» REQUIRED ACTIONS:
A. Decide whether each statement agrees with the book excerpt. Answer yes or no and quote the deciding words. (i) John got the bowling ball on his birthday in mid-March. (ii) John believed he was a skilled bowler. (iii) The household goods were packed into 24 boxes.
B. According to the book excerpt, why does the bowling ball gift reflect the denial of that time?
C. Answer these questions from the book excerpt. (i) In what year was the book published? (ii) What two things does the book blend? (iii) How much did the household goods weigh?
(PAGE TEXT begins)
"We've Got to Get These Kids Out of Here!"
March 1975 chapter excerpt from "For the Love of Vietnam"
This chapter, March 1975, is excerpted from the 2023 publication, For the Love of Vietnam: a war, a family, a CIA official, and the best evacuation story never heard.
The book is a blend of the personal experiences of my family and the historical circumstances of the time.
Chapter: March 1975
On his birthday in mid-March, my brother John received a shiny new bowling ball. I stared at it, open-mouthed and incredulous. What luck, I thought, to own such a thing! He picked it up, demonstrating his ownership over it; it was not something to be shared.
He later confessed to me that he didn’t think he was much good at the game, but I’ll never forget the feeling of looking up to him as the one family member who deserved the honor of owning such a treasure.
Looking back, that gift, as much as anything else, depicts the ongoing denial of the time for—as anyone who’s ever packed up household goods knows—you would never buy such a thing if you are anticipating a major move, much less a panicked evacuation, in the near future. As it was, we were just weeks away from my mother having to pack up 6,000 pounds of household goods into 24 boxes with barely any help or packing material.
(PAGE TEXT ends)
(RECORD EXTRACTS begins)
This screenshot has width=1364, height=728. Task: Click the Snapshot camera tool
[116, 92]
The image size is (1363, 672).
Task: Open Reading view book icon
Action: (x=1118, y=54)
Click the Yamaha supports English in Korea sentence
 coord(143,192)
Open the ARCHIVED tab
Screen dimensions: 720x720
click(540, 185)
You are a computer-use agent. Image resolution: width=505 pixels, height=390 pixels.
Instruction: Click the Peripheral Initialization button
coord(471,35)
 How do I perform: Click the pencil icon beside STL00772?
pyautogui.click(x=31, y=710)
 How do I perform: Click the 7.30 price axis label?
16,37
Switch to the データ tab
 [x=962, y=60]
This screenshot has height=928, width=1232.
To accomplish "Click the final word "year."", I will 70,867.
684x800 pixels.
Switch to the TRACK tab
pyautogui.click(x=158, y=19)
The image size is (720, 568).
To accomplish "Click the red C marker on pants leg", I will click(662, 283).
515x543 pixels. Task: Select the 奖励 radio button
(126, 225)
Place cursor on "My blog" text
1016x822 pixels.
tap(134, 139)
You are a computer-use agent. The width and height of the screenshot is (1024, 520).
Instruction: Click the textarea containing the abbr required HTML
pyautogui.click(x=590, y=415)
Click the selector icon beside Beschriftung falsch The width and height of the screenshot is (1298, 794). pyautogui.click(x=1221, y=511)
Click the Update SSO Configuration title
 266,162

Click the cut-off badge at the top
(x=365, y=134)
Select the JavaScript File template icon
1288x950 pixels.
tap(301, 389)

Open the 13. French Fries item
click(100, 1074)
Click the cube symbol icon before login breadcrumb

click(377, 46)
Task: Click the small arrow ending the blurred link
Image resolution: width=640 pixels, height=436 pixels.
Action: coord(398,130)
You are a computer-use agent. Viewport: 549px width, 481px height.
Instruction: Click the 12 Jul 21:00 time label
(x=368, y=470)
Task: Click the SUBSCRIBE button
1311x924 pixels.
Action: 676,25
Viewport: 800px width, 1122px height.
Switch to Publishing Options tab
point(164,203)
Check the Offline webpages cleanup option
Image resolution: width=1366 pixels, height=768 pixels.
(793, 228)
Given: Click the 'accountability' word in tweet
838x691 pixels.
(RECORD EXTRACTS ends)
» EXPECTED RESULTS:
A.
(i) Yes: "On his birthday in mid-March, my brother John received a shiny new bowling ball."
(ii) No: "he didn’t think he was much good at the game"
(iii) Yes: "6,000 pounds of household goods into 24 boxes"

B. Nobody would buy such a thing if they expected a major move, let alone a panicked evacuation, in the near future. The family was only weeks away from having to pack up its household goods.

C.
(i) 2023
(ii) The personal experiences of the author's family and the historical circumstances of the time
(iii) 6,000 pounds